However, the Court in Wong also affirmed that its prior decision in John R. Sand & Gravel Co. v. United States, 552 U.S. 130, 138 (2008) (holding that the Tucker Act's time bar is jurisdictional) remained good law. Id. at 416. The Court justified its arguably incompatible treatment of the Tucker Act by explaining that the difference came "down to two words: stare decisis." Id. By excluding John R. Sand & Gravel Co. from its scope, the Court explained that "in most matters it is more important that the applicable rule of law be settled than that it be settled right." Id.
In 2005, citing Block, the Ninth Circuit held that the QTA's statute of limitations is jurisdictional. Skranak v. Castenada, 425 F.3d 1213, 1216 (9th Cir. 2005). In Skranak, the court raised the issue sua sponte, reversed the district court's grant of summary judgment to the plaintiffs, and remanded for the district court to determine whether the plaintiffs' claim was timely, which would in turn govern whether the court had subject matter jurisdiction over the case. Id. at 1216-17. Subsequently in Kingman, the plaintiff asked the Ninth Circuit to reconsider Skranak, citing Irwin for that proposition that the Supreme Court was no longer treating claim-processing requirements as jurisdictional barriers. Kingman Reef Atoll Inv., 541 F.3d at 1196. The Ninth Circuit declined to read Irwin as overruling Block and noted that it was bound by its own precedent interpreting Block as "directly control [ling]." Id. (citing Fidelity Exploration and Prod. Co. v. United States, 506 F.3d 1182, 1186 (9th Cir. 2007) (affirming that Block pronounced that the QTA's statute of limitations is jurisdictional)). The Ninth Circuit has affirmed its adherence to this rule in, at least, four published opinions. Kingman Reef Atoll Inv., 541 F.3d at 1196; Fidelity Exploration and Prod. Co., 506 F.3d at 1186; Skranak, 425 F.3d at 1216; Adams v. United States, 255 F.3d 787, 796 (9th Cir. 2001). It has even done so after Wong, albeit in a memorandum disposition. Hein v. United States, 783 F. App'x 650, 651 (9th Cir. 2019).

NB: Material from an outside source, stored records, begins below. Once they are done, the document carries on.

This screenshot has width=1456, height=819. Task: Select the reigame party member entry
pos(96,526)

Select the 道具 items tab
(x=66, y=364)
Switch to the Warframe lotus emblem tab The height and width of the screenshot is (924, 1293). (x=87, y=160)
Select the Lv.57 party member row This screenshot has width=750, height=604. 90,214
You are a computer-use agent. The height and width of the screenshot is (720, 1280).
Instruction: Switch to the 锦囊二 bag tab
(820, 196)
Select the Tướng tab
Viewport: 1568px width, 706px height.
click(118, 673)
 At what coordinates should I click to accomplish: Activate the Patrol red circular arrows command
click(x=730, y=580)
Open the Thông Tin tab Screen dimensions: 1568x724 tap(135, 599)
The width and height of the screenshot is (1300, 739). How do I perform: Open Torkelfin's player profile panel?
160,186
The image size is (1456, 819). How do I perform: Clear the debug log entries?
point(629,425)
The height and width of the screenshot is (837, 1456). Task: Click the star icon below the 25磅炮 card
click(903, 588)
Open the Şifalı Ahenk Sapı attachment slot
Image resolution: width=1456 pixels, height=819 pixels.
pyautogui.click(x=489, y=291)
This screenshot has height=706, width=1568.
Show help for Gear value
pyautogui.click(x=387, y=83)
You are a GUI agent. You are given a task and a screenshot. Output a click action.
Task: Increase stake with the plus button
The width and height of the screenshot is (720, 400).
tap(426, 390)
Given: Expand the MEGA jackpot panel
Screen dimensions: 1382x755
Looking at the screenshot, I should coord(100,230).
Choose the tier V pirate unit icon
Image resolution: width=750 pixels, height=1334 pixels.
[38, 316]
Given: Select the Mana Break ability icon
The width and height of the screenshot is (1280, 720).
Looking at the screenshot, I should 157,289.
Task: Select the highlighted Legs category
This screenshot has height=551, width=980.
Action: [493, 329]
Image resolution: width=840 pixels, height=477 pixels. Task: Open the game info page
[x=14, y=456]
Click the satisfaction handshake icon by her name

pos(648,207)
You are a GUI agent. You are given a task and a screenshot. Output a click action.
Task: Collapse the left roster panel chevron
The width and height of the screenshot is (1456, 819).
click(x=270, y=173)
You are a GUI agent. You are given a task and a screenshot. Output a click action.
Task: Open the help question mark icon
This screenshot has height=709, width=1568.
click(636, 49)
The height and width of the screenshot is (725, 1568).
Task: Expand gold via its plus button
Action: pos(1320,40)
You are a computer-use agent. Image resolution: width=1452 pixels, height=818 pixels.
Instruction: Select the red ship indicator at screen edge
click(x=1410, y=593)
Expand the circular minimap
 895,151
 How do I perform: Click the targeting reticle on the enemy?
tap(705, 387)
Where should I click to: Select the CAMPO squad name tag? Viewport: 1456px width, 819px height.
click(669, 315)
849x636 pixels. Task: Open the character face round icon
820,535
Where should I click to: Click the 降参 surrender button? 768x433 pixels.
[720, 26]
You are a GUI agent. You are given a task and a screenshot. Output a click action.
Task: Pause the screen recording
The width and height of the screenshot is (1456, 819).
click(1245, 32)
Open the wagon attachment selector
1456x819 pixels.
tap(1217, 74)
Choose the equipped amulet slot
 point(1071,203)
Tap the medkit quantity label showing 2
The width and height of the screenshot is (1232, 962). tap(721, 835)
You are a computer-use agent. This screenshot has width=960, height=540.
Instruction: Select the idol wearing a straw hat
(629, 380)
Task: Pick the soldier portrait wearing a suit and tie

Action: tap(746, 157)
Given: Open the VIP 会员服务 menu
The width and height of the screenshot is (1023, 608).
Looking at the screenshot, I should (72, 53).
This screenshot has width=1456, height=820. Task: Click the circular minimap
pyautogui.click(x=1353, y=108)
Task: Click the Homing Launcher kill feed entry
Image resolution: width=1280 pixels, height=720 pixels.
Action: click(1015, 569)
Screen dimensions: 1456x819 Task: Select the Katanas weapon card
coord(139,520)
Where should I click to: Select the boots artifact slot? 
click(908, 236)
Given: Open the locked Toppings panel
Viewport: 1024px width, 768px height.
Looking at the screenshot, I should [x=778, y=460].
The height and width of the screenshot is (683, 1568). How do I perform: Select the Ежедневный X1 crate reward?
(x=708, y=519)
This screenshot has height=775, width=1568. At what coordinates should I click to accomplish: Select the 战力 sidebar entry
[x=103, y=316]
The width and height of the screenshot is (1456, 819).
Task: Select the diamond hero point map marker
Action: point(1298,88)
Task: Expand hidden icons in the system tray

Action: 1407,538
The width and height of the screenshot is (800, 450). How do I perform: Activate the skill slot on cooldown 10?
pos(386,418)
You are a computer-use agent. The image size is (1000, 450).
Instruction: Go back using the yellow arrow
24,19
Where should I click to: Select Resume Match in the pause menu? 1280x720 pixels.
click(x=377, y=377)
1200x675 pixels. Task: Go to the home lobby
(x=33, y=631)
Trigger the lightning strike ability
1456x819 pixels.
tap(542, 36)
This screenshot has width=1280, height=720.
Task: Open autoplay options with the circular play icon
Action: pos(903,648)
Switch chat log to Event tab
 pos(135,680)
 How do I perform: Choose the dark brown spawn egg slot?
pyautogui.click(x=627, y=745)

Although two district courts have determined that the QTA's statute of limitations is non-jurisdictional, Bar K Ranch, 2019 WL 5328782, *2-3, Payne v. United States Bureau of Reclamation, No. CV1700490ABMRWX, 2017 WL 6819927, at *2 (C.D. Cal. Aug. 15, 2017), these decisions appear to be outliers, and the Court is not persuaded by their reasoning. First, both courts assumed without deciding that Block's pronouncement that the QTA's statute of limitations is jurisdictional was obitur dictum. As such, neither court consider whether, as Supreme Court judicial dicta, the statement ought to be given greater persuasive weight. United States v. Montero-Camargo, 208 F.3d 1122, 1132 n.17 (9th Cir. 2000). Even assuming Block's statement is not binding law, neither court read Block alongside Beggerly's conclusion that once that QTA's statute of limitations begins it cannot be equitably tolled. Beggerly, 524 U.S. at 48. Then, both courts disregarded settled Ninth Circuit precedent without addressing the relevant standard for doing so. See Bar K Ranch, 2019 WL 5328782, *2 (determining that Wong "cast doubt" upon once "seemingly clear" law); Payne, 2017 WL 6819927, at *2 (failing to address Ninth Circuit law entirely). Finally, neither court considered whether the QTA's negotiated safeguards constitute a "clear statement" that Congress intended its statute of limitations to be jurisdictional. For these reasons, the Court believes these decisions reached the wrong result.
As an initial matter, the Court reads Block's pronouncement that the QTA's statute of limitations is jurisdictional as part of the Court's holding. The Ninth Circuit has defined a holding as a statement "germane to the eventual resolution of the case, . . . resolve[d] . . . after reasoned consideration in a published opinion." United States v. Johnson, 256 F.3d 895, 914 (9th Cir. 2001) (Kozinski, C.J., concurring); Barapind v. Enomoto, 400 F.3d 744, 751 (9th Cir. 2005) (en banc) (adopting Judge Kozinski's definition in the majority opinion); see also Ryan S. Killian, Dicta and the Rule of Law, 2013 Pepp. L. Rev. 1, 11-14 (2013). Applying this definition, Block's statement is binding law because it was critical to the Court's reasoning on an issue actually decided. In answering both questions posed by North Dakota, the Block Court was principally swayed by the compromise struck between the legislative and executive branches. Block, 461 U.S. at 280-85. The Court determined that all of the strings that Congress had attached to the QTA, such as its statute of limitations ("the one point on which the Executive Branch was most insistent," id. at 285,) defined the limits on its waiver of sovereign immunity, i.e. the Court's power to hear the case, id. at 290-91. Although Wong subsequently said that this reasoning is not dispositive of whether a statute of limitations is jurisdictional when interpreted for the first time today, this reasoning was critical to the Court's resolution of Block, making it a part of the Court's holding.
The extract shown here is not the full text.